◆ Short task ◆
Set down exactly the part of the listing that opens with the line containing "Given: Select the Years 7 & 8 label" and runs to the end of the listing. Leave the pictures out.

◆ Material provided ◆
*-*-*

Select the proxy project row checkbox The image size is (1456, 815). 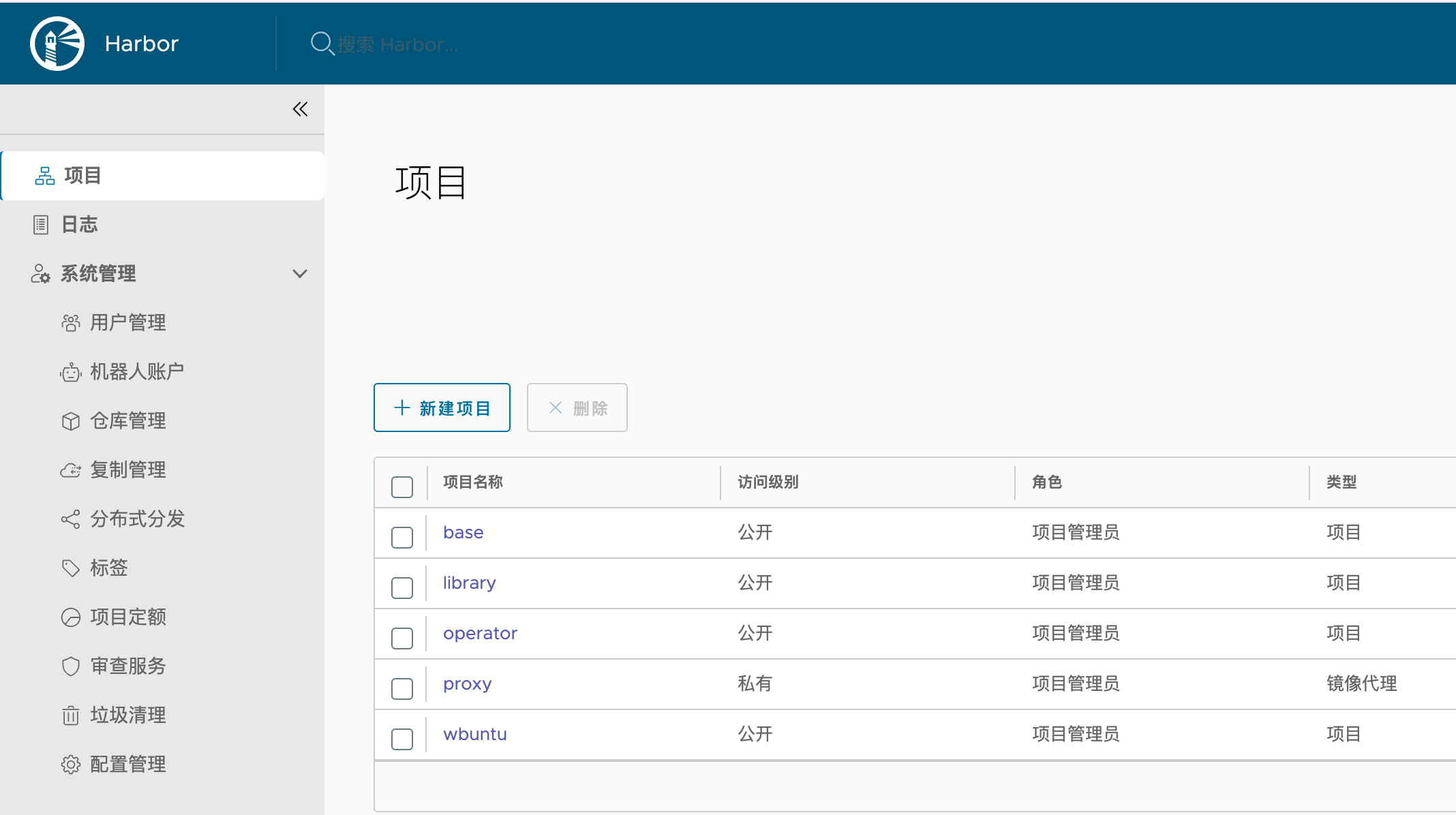(402, 688)
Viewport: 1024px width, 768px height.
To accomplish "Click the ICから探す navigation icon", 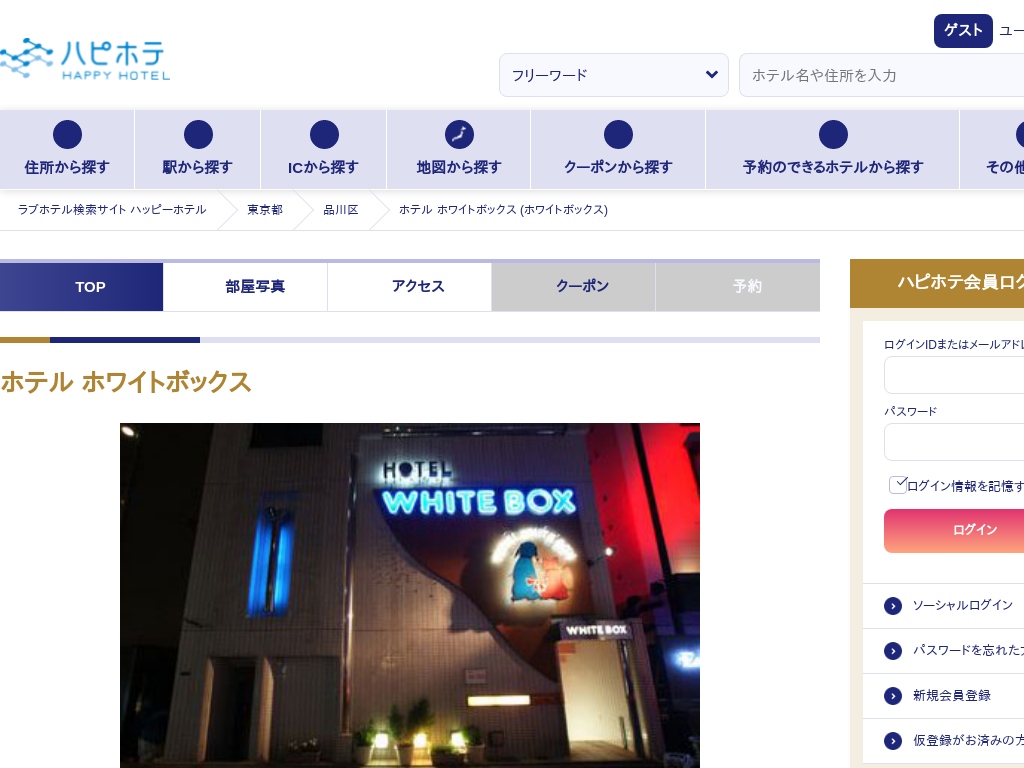I will coord(324,135).
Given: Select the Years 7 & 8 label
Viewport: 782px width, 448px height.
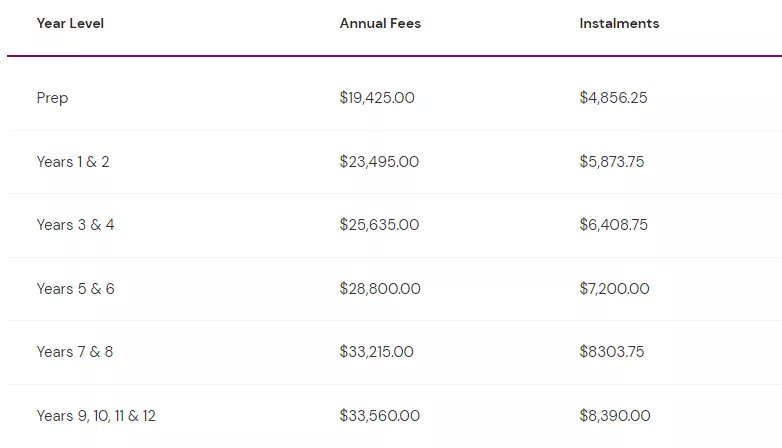Looking at the screenshot, I should (x=75, y=352).
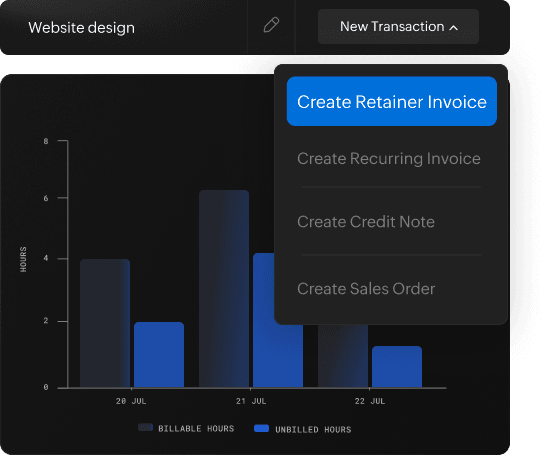Viewport: 550px width, 455px height.
Task: Select Create Credit Note option
Action: [x=366, y=222]
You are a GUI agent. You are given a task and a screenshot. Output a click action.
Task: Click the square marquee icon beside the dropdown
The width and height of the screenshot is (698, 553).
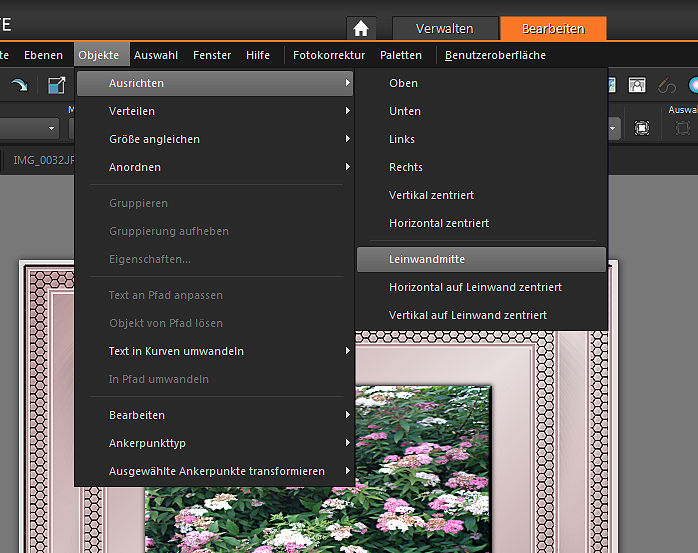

*-*-*

◆ Response to the task ◆
Given: Select the Years 7 & 8 label
Viewport: 782px width, 448px height.
Looking at the screenshot, I should (x=75, y=352).
Viewport: 550px width, 455px height.
Task: Select Create Credit Note option
Action: [x=366, y=222]
You are a GUI agent. You are given a task and a screenshot. Output a click action.
Task: Click the square marquee icon beside the dropdown
The width and height of the screenshot is (698, 553).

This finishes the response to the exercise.